Ci sono dei momenti, attimi 5 minuti non oltre, in cui se non mantieni la calma, se non fai 3 o 4 lunghi sospironi decongestionanti, prenderesti le pentole e le butteresti giù dalla finestra, oppure urleresti così forte da far correre il gatto in uno dei suoi nascondili supersegreti, da far volar via tutti gli uccelli che dormono sulle cime degli alberi.
Ovviamente non perché sia successo nulla di grave, ma perché nell’arco di 10 minuti non ne imbrocchi neanche una, e i pasticci si montano uno sull’altro e non riesci a fermarti più ti muovi e più fai danni.
Ieri porto a tavola questo piatto, che secondo me era molto buono, valutate che amo la scarola e i sapori amari, Duccio fa una faccia quando lo mangia, neanche avesse mangiato pane e veleno, assillandomi con domande e affermazione che mettono a dura prova la pazienza anche delle sante “ma cos’è? Ma sei sicura che è buono? Ma che pesce è? No, Vero non mi piace proprio! Ti prego non lo preparare per nessuno!!” Avete presente i bambini quando mangiano il pesce? Ecco la stessa espressione di disgusto …

Immaginate il mio umore mentre in cucina a pulire le stoviglie e a buttare tutta quella scarola avanzata (mica potevo poi mangiarmela tutta erano 2 cespi!!) allora nell’ordine, con l’umore di un gatto a cui hanno appena pestato la coda, cerco di fare pochi danni buttando la scarola, invece sporco la pattumiera, prendo la pentola e la poso nel lavandino pieno di piatti. Uno di questi si rompe, poco male non era il servizio di porcellana finissima. Quindi tolgo il piatto rotto, riposiziono la pentola, che cmq ancora poggia su una montagna di piatti e caccavelle e faccio scorrere un bel po’ d’acqua affinchè si sciacqui prima di metterla in lavastoviglie.

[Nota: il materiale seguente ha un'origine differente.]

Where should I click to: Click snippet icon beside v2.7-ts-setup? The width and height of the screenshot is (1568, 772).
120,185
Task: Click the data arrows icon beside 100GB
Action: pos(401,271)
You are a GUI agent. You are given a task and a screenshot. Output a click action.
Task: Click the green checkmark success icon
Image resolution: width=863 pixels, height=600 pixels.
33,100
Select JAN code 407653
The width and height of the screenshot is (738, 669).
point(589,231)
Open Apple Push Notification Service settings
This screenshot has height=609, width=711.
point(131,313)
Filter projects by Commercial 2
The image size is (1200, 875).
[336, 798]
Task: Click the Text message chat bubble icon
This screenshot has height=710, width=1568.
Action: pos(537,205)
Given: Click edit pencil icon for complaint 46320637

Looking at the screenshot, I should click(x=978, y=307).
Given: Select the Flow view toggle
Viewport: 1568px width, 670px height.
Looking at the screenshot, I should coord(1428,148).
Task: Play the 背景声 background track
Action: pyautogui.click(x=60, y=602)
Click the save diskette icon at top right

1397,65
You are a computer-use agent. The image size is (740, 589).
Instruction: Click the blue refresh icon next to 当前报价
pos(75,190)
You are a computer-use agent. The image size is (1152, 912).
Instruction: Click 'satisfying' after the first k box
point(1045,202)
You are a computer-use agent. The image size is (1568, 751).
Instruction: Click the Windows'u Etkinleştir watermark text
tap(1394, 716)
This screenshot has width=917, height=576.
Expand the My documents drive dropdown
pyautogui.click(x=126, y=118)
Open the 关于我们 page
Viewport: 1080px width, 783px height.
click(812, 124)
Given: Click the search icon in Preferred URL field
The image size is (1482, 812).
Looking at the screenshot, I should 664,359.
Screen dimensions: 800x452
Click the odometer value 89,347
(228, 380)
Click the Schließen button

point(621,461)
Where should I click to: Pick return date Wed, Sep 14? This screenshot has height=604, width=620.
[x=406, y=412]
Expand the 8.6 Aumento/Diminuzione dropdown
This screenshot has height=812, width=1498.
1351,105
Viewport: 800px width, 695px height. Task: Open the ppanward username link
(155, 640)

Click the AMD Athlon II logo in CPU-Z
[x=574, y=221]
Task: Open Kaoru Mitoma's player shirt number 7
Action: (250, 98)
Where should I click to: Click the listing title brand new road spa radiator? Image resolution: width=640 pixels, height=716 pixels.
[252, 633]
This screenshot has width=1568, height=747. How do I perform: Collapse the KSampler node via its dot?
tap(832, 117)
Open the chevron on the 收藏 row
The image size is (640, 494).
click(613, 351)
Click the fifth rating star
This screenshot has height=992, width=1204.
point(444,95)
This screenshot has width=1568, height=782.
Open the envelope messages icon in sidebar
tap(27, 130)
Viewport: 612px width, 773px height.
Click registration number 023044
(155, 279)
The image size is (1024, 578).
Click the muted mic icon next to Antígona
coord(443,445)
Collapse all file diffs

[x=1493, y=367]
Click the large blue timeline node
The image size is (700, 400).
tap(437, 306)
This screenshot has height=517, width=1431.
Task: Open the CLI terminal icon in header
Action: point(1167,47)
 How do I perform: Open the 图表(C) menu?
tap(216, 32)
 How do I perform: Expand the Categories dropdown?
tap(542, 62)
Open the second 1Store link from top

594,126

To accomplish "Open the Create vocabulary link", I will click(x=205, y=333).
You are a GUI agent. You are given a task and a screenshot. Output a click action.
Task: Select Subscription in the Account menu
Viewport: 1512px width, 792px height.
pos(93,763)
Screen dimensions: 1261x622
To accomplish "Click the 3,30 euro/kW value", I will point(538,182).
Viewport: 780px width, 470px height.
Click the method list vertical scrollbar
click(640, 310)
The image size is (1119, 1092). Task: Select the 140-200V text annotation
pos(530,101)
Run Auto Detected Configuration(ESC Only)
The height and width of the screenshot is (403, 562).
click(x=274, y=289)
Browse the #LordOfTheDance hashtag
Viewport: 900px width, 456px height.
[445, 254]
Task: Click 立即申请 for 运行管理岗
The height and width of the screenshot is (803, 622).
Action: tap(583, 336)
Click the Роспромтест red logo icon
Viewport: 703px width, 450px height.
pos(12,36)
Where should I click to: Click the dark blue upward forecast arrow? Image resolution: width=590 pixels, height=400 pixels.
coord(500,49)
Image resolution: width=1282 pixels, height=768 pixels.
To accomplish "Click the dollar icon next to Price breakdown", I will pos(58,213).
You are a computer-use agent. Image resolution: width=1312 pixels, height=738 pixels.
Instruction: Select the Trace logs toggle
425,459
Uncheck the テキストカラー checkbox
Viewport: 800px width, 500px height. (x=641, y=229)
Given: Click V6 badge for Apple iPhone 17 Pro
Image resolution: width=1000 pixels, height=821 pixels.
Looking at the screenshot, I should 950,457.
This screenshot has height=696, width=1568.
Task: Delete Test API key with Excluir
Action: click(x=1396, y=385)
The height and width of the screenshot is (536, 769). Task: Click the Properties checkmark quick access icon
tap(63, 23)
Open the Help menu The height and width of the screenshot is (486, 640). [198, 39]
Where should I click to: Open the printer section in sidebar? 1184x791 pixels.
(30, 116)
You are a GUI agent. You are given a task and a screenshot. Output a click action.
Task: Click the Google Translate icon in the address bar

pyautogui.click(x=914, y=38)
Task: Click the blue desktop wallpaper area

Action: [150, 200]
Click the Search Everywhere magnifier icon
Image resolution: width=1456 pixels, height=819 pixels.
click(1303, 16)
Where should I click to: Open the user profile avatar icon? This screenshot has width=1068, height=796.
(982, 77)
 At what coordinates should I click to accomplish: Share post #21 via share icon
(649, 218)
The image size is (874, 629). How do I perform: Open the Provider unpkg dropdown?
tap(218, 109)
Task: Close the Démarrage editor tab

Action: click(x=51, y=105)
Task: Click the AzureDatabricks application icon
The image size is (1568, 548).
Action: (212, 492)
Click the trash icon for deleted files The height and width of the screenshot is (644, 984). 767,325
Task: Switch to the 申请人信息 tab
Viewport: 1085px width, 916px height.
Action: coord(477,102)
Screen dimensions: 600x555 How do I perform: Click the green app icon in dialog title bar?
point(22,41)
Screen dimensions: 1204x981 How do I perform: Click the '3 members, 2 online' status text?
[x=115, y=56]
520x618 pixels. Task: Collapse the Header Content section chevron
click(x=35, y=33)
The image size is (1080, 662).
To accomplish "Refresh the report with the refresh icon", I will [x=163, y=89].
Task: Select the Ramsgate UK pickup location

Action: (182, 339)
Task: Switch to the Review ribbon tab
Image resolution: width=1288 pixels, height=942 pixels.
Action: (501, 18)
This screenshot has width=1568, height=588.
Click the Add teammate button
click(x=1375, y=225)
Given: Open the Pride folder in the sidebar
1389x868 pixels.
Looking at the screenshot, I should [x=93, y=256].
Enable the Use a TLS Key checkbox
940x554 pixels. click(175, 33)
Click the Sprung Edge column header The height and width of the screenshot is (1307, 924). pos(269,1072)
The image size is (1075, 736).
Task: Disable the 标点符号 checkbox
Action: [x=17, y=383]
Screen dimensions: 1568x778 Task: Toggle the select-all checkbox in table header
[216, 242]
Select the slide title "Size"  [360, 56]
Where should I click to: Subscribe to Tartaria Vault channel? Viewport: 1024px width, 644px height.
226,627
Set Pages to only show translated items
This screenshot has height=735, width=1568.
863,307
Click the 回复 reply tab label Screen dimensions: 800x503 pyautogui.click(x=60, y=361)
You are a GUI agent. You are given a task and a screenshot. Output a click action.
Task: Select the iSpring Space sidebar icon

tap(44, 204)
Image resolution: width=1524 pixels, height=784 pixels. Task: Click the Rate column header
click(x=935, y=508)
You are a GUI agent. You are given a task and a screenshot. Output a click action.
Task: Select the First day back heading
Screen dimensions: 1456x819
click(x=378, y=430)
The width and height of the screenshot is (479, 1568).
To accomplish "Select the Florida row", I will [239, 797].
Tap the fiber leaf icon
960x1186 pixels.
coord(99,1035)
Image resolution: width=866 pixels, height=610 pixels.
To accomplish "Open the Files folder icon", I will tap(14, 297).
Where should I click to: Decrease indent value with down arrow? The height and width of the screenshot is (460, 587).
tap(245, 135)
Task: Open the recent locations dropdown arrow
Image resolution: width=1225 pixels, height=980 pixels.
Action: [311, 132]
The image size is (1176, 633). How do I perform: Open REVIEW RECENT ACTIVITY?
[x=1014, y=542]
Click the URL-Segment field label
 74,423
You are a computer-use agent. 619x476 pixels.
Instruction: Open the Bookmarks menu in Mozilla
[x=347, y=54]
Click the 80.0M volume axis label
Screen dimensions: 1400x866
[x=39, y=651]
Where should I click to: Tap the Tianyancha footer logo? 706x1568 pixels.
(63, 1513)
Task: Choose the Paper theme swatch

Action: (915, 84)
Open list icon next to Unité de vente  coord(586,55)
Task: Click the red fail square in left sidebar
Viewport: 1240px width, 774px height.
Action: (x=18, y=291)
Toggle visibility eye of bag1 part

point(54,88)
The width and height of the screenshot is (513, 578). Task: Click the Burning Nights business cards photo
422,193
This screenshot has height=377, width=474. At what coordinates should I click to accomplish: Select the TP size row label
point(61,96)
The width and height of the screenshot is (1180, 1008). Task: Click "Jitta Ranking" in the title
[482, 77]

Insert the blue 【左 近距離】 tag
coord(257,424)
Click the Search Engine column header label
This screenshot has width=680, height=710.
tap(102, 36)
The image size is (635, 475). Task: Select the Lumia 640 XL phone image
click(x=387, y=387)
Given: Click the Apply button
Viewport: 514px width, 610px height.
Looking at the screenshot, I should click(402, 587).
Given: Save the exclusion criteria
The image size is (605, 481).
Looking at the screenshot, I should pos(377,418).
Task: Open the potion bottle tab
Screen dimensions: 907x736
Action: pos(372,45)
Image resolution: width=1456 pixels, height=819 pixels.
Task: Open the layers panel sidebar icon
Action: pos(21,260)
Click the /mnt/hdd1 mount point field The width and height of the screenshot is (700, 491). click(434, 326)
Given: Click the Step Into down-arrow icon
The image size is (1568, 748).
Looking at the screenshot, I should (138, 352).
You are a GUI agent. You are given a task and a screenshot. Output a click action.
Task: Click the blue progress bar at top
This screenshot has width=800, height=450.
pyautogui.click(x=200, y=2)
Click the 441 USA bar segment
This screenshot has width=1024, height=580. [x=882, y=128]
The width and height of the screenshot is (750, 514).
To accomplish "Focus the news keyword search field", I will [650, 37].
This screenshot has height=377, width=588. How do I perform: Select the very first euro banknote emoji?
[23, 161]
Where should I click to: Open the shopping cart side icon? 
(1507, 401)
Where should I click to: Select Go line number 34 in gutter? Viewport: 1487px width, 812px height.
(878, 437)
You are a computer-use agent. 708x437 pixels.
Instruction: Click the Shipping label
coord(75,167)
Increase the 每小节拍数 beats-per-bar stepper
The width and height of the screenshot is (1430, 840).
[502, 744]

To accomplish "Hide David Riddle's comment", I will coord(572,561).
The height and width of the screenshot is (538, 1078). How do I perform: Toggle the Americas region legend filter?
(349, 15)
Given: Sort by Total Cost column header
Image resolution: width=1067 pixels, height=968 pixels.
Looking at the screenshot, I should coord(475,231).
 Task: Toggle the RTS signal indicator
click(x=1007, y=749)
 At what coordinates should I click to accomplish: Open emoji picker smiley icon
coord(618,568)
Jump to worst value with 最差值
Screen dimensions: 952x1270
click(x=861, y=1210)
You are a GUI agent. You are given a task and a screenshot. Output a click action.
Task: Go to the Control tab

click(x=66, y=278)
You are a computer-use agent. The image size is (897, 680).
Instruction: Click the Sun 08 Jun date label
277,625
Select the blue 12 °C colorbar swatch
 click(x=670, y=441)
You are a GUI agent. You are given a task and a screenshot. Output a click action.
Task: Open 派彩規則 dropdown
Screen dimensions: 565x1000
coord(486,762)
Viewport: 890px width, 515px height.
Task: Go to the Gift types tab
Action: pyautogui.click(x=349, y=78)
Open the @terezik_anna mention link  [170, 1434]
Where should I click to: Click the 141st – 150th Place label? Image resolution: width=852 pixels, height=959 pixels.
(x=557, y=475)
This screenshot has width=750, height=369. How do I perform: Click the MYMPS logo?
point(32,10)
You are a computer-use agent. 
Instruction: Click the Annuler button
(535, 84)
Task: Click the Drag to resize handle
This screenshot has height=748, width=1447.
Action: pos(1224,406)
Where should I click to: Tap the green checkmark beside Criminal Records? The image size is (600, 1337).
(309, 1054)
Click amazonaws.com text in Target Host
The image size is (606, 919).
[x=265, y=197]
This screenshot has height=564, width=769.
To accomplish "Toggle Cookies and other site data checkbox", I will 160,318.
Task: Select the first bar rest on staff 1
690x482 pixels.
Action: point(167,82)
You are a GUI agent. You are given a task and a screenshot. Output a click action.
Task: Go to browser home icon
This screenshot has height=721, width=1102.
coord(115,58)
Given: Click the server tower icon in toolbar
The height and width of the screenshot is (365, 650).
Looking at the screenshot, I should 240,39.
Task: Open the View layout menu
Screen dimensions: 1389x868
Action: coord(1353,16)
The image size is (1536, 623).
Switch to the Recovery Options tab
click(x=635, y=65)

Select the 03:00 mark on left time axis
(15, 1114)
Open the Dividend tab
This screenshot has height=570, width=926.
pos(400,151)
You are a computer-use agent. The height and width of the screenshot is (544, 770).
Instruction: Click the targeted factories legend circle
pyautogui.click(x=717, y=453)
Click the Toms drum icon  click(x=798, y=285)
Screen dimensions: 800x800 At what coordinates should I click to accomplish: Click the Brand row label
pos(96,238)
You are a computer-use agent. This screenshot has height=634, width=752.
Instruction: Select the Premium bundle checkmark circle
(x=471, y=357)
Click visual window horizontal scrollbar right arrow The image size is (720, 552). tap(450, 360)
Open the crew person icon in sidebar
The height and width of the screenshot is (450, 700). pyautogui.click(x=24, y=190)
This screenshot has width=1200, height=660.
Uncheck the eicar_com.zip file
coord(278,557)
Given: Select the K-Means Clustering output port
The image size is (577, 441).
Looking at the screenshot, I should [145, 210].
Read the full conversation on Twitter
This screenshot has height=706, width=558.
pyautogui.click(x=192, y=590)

Mi chino per ripulire il bidone della spazzatura dai residui di scarola e vedo scorrere lungo lo stipite del mobile un rivolo d’acqua, alzo gli occhi e penso “no. Ti prego ….” Tutto il piano di lavoro, in ogni suo anfratto in ogni suo angolo, è ricoperto da un acquitrino verdastro! La pentola nella quale scorreva l’acqua era poggiata sul bordo del lavello, per tanto non scaricava in questo ma esattamente sul bordo! In quel momento, quando ho rilevato che anche i barattoli del sale erano sporchi di acqua e scarola, avrei urlato, ma urlato a squarcia gola! Poi ho respirato, allungo, e mi sono messa a pulire tutto quel pasticcio!
Tempo impiegato a pulire la cucina? Circa un’ora!!! Tutto questo alle 22.30 ovviamente …
Il pesce, al di là di quanto dice Duccio, era davvero buono. Se non amate il sapore troppo deciso della scarola lessatela invece che stufarla.